And then, to start training, I typed into the PowerShell the following:

.\Scripts\python.exe .\TTS\bin\train_tts.py --config_path "C:\Users\User\Desktop\Projeto TTS\GlowTTS-HiFi-GAN-FT-TTS-Portuguese-Corpus\config.json" --restore_path "C:\Users\User\Desktop\Projeto TTS\GlowTTS-HiFi-GAN-FT-TTS-Portuguese-Corpus\best_model.pth.tar"

And below is the output which is followed by an error message which is the problem that I want to understand:

| > Found 3623 files in C:\Users\User\Desktop\Projeto TTS\Datasets\TTS-Portuguese-Corpus_22khz
 > Setting up Audio Processor...
 | > sample_rate:22050
 | > resample:False
 | > num_mels:80
 | > log_func:np.log10
 | > min_level_db:-100
 | > frame_shift_ms:None
 | > frame_length_ms:None
 | > ref_level_db:20
 | > fft_size:1024
 | > power:1.5
 | > preemphasis:0.98
 | > griffin_lim_iters:60
 | > signal_norm:True
 | > symmetric_norm:True
 | > mel_fmin:0
 | > mel_fmax:8000.0
 | > spec_gain:20.0
 | > stft_pad_mode:reflect
 | > max_norm:4.0
 | > clip_norm:True
 | > do_trim_silence:False
 | > trim_db:60
 | > do_sound_norm:False
 | > do_amp_to_db_linear:True
 | > do_amp_to_db_mel:True
 | > stats_path:None
 | > base:10
 | > hop_length:256
 | > win_length:1024
 > Using model: glow_tts
 > Using CUDA:  True
 > Number of GPUs:  1
 > Restoring from best_model.pth.tar ...
 > Restoring Model...
 > Restoring Optimizer...
 > Model restored from step 346034

 > Model has 28610641 parameters
 > Restoring best loss from  ...
 > Starting with loaded last best loss -1.19548761844635.

— Stored data —
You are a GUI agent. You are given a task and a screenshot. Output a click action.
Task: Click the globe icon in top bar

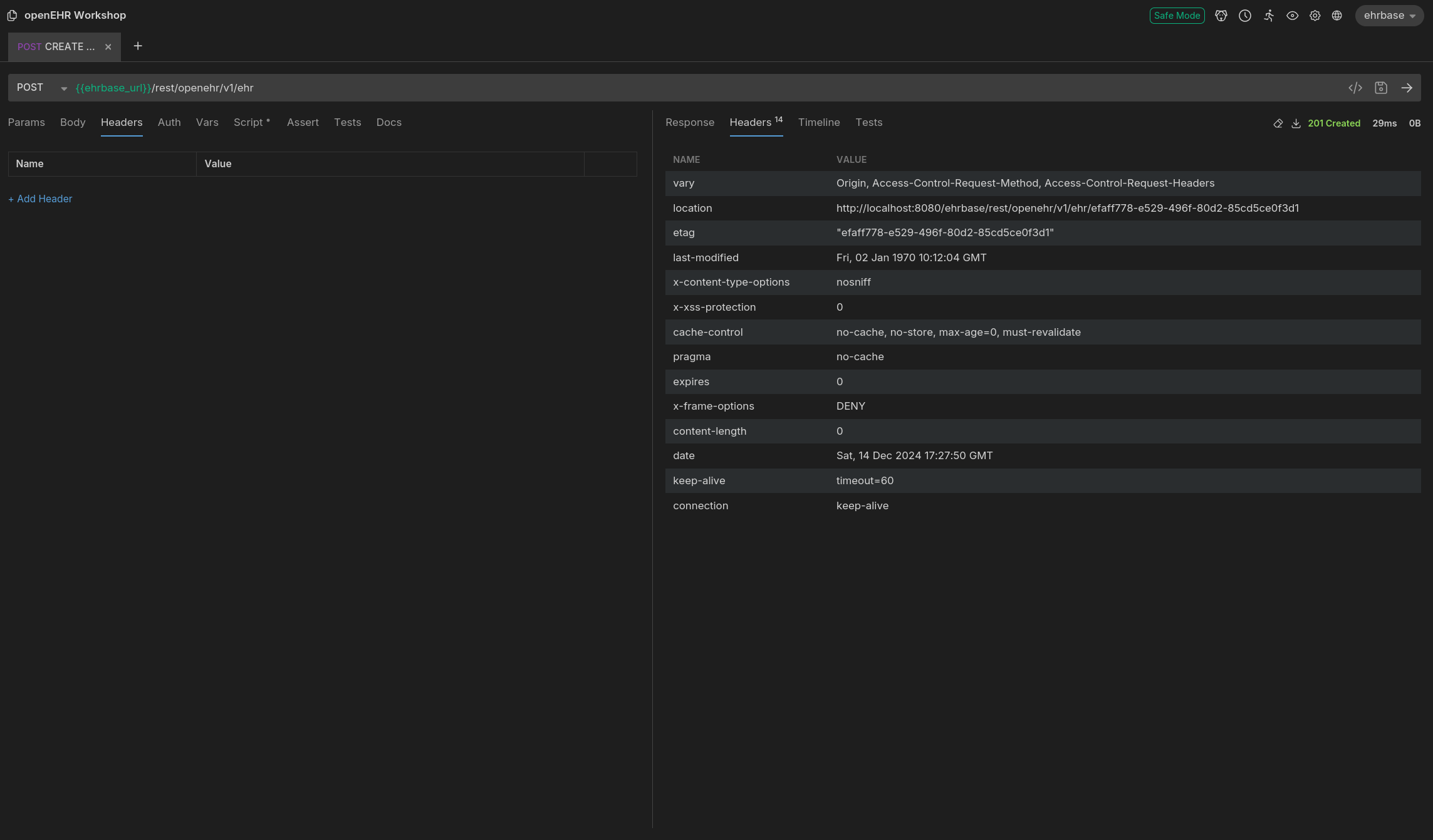click(x=1337, y=16)
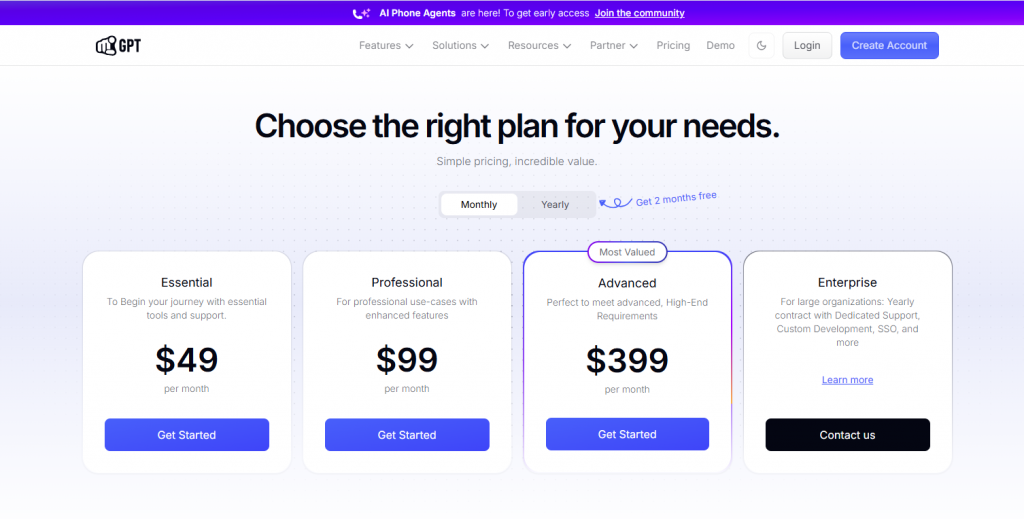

— Tasks for this exercise —
a. In the text passage, which audio processor settings are set to True? List all of them.
b. Answer each question from the text passage:
(i) How many files were found in the dataset folder?
(ii) What value is shown for sample_rate?
(iii) How many GPUs does the output report?
c. Repeat the text passage word for word from "And below is" to "up Audio Processor...".
Answer from the text passage alone.

— Written answers —
a. signal_norm, symmetric_norm, clip_norm, do_amp_to_db_linear, do_amp_to_db_mel

b.
(i) 3623
(ii) 22050
(iii) 1

c.
And below is the output which is followed by an error message which is the problem that I want to understand:

| > Found 3623 files in C:\Users\User\Desktop\Projeto TTS\Datasets\TTS-Portuguese-Corpus_22khz
 > Setting up Audio Processor...